Gather every line from the entries below that includes "agent".

DATA EXTRACT:
---

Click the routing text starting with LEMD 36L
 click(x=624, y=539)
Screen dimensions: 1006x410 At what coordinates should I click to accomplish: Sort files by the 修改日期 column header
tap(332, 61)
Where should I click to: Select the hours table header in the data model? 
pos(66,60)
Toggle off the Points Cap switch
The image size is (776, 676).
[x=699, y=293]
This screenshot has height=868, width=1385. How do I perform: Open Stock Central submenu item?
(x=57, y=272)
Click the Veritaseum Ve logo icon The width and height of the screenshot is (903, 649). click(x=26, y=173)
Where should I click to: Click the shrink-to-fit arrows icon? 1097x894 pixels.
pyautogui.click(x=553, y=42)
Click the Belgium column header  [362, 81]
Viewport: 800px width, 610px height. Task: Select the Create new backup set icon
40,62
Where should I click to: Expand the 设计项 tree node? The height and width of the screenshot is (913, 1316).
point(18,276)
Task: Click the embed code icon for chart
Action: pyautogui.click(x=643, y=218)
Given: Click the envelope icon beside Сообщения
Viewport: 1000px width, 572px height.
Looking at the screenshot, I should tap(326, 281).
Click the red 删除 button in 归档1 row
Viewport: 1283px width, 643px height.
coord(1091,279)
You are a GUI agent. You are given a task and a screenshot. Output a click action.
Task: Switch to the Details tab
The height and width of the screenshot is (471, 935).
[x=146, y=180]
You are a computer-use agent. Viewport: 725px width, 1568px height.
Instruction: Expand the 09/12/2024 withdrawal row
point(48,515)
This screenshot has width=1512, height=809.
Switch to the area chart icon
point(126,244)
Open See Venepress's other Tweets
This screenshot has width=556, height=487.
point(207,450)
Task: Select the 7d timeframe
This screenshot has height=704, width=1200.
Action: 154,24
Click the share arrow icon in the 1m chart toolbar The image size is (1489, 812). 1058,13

---

THE COMPLETED TASK:
You are a GUI agent. You are given a task and a screenshot. Output a click action.
You are a computer-use agent. Viewport: 725px width, 1568px height.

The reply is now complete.